Anthony Doyle, an economist and cross-asset investment specialist at Fidelity International in Australia, says: “Expansionary monetary policy will boost the economy and ﬁnally move it back to the potential growth path. This will stabilise output ﬂuctuations and mitigate business cycle impacts. If the economy is above its potential and is overheated, let’s say real GDP grows by 4 per cent, there are inﬂationary pressures. In this case the central bank would carry out contractionary monetary policy and try to lower the rate of inﬂation to one per cent, in order to hit 5 per cent target of nominal GDP growth.
“All in all, during expansions the central bank carries out contractionary monetary policy and during recessions (or lower growth) the central bank conducts expansionary policy. This should stabilise output ﬂuctuations and make business cycle impacts less severe. This is the main advantage of NGDPT – by its mechanism it automatically leads to stabilisation of the economy.
“In the long term, the advantage of a regime that targets nominal GDP is that it is more robust with respect to shocks than the competitors (gold standard, money target, exchange rate target, or CPI target).
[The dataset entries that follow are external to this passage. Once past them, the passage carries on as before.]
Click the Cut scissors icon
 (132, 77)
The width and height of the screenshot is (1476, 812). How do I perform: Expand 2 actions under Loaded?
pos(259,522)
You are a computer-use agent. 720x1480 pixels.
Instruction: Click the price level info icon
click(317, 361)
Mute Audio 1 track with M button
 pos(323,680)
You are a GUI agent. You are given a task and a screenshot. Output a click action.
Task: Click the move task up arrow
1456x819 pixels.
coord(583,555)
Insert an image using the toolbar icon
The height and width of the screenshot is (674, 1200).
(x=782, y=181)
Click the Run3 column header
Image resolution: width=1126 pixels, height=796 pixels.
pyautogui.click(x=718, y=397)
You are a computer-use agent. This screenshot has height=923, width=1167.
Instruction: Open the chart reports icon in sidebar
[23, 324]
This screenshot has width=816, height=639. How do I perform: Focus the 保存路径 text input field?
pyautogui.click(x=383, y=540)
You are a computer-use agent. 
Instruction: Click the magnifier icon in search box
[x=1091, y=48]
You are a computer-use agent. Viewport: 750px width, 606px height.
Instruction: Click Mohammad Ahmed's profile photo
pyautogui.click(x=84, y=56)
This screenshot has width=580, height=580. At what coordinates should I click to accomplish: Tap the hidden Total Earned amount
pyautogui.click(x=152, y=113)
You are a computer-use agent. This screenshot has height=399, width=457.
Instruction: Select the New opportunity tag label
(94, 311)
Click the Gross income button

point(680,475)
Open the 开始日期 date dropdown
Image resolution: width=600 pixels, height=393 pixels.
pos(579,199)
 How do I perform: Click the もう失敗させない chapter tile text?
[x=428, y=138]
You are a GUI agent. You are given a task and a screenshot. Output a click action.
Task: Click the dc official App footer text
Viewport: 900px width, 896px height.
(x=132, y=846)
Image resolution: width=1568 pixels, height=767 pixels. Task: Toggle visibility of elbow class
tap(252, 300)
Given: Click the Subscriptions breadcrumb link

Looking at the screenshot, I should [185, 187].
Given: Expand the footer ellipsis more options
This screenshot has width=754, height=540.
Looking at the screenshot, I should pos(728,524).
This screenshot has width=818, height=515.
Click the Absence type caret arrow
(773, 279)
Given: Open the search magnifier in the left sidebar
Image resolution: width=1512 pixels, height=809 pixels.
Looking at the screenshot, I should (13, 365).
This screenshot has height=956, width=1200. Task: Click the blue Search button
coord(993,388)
Nominal GDP targeting might also have another advantage in the current unfortunate economic situation that afflicts much of the world: Its proponents see it as a way of achieving a monetary expansion that is much needed at the current juncture. Monetary easing in advanced economies has not been strong enough to bring unemployment down rapidly nor to restore output to potential. It is hard to get the real interest rate down when the nominal interest rate is already close to zero.
“I think one thing is clear – central banks, including the RBA, are no longer pure inflation-targeting central banks. Labour market outcomes are as – if not more – important to central banks now. I think that the RBA will be willing to run the economy hot and see inflation rise above its target if it meant that the unemployment rate was falling.”
Diana Mousina, senior economist at AMP Capital, puts it all into a global perspective. She says in a note to clients: “The significant level of stimulus in response to the coronavirus is necessary to assist the eventual recovery once the coronavirus has passed (and may even prove to be inflationary). Global monetary and fiscal stimulus won’t help to get consumers spending while they are in lockdown. But it will help the global economy from falling into a depression. It will also help share market returns that have fallen significantly since their peaks in January (22 per cent in the US from peak to current levels and 26 per cent in Australia).
“However, more signs of progress in controlling the spread of coronavirus infections is necessary for share markets to recover. There has been some good news recently with the daily change in infections easing in Europe (especially in Italy) over recent days. However, US infections are still rising at a fast pace and need to be watched.”